WORK ORDER:
Copy exactly. Begin at the line containing "Click the Fats label above the middle circle" and stop at the last line of the entries, omitting any pictures.

##### EXERCISE INPUT #####

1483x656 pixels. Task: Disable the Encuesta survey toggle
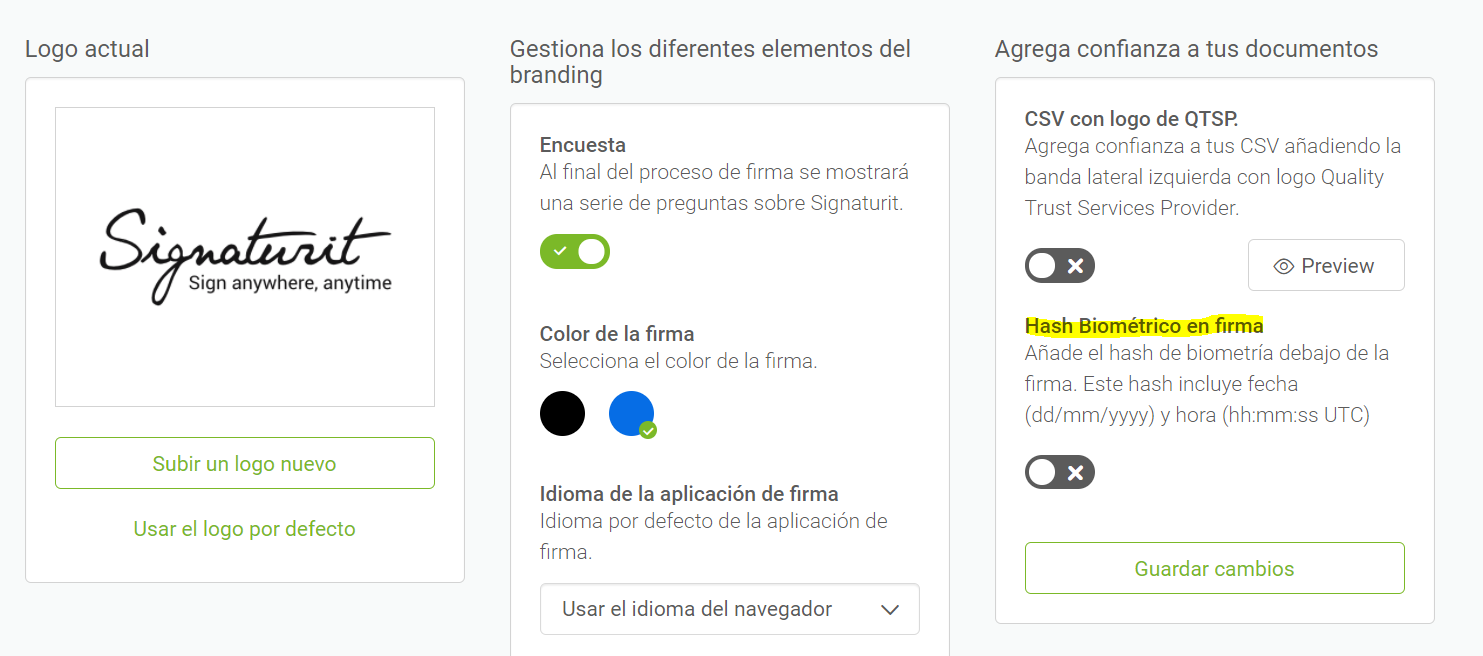point(575,251)
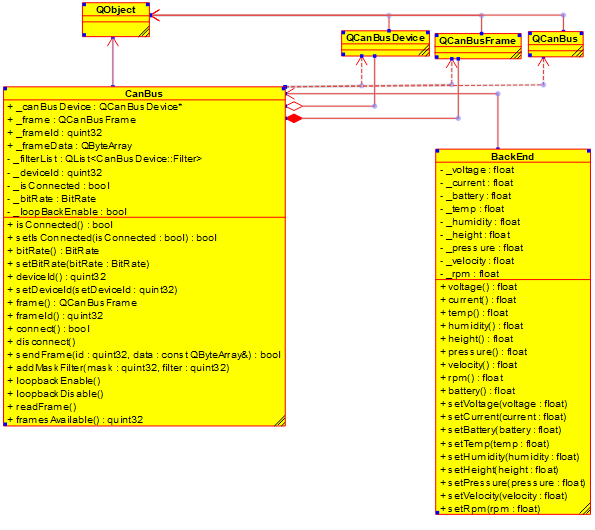
Task: Select the sendFrame operation in CanBus
Action: click(x=144, y=355)
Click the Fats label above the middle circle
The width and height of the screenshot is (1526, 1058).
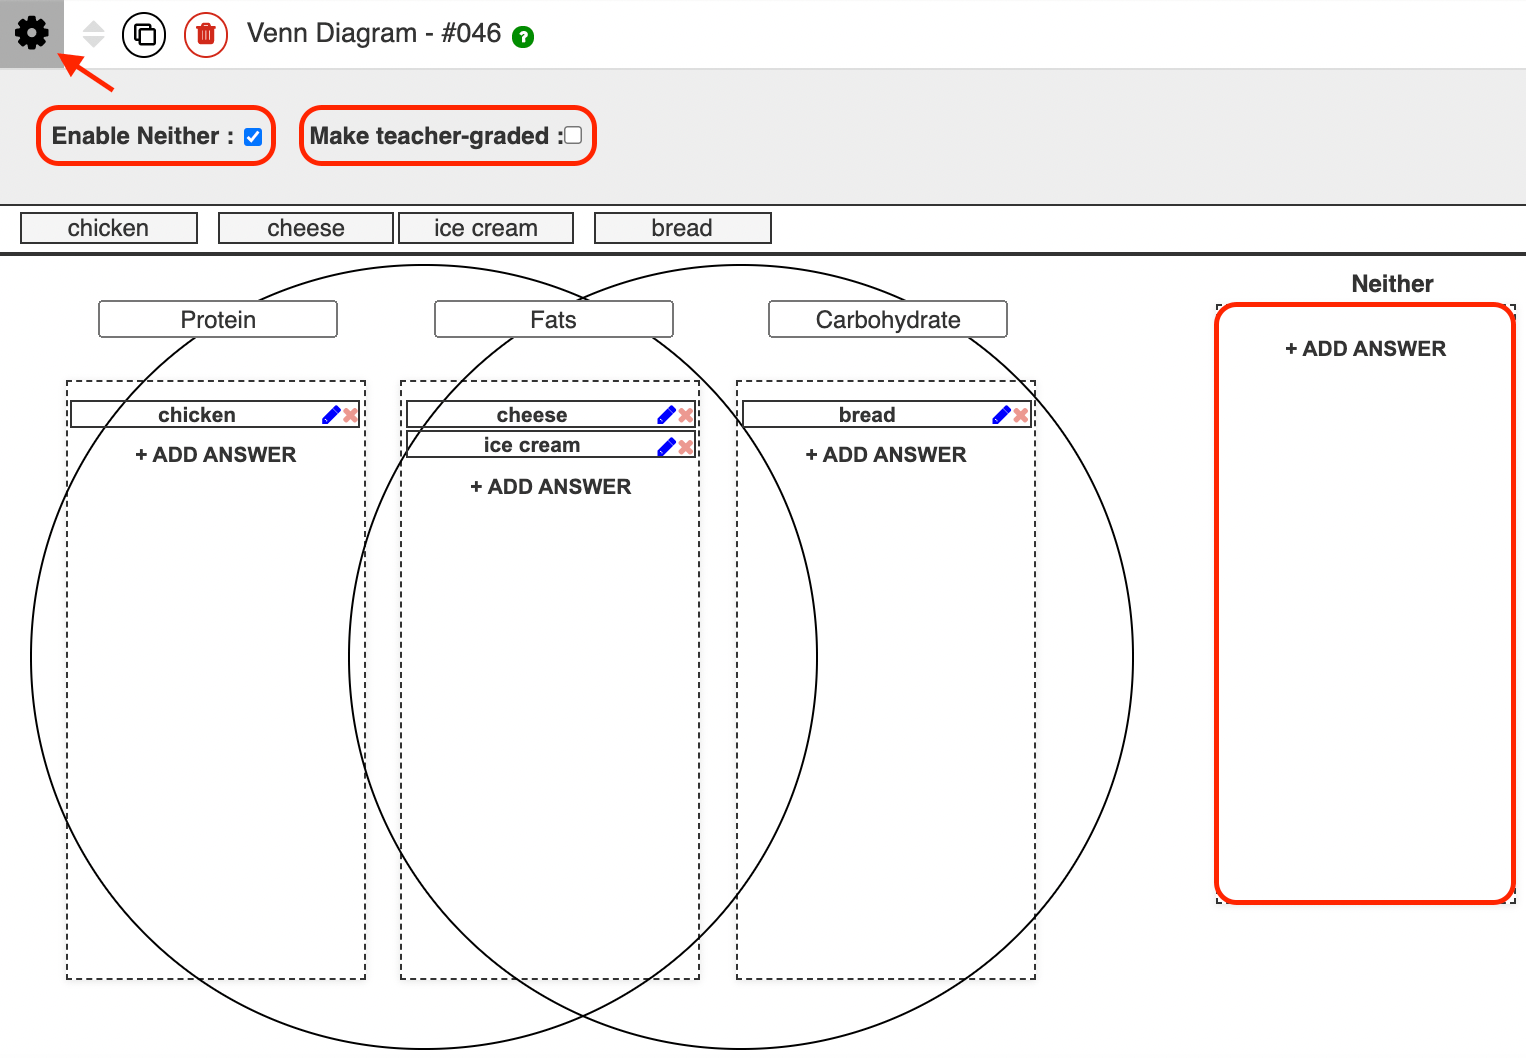click(553, 319)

#####

EXERCISE RESULT:
Click the Fats label above the middle circle
The width and height of the screenshot is (1526, 1058).
click(553, 319)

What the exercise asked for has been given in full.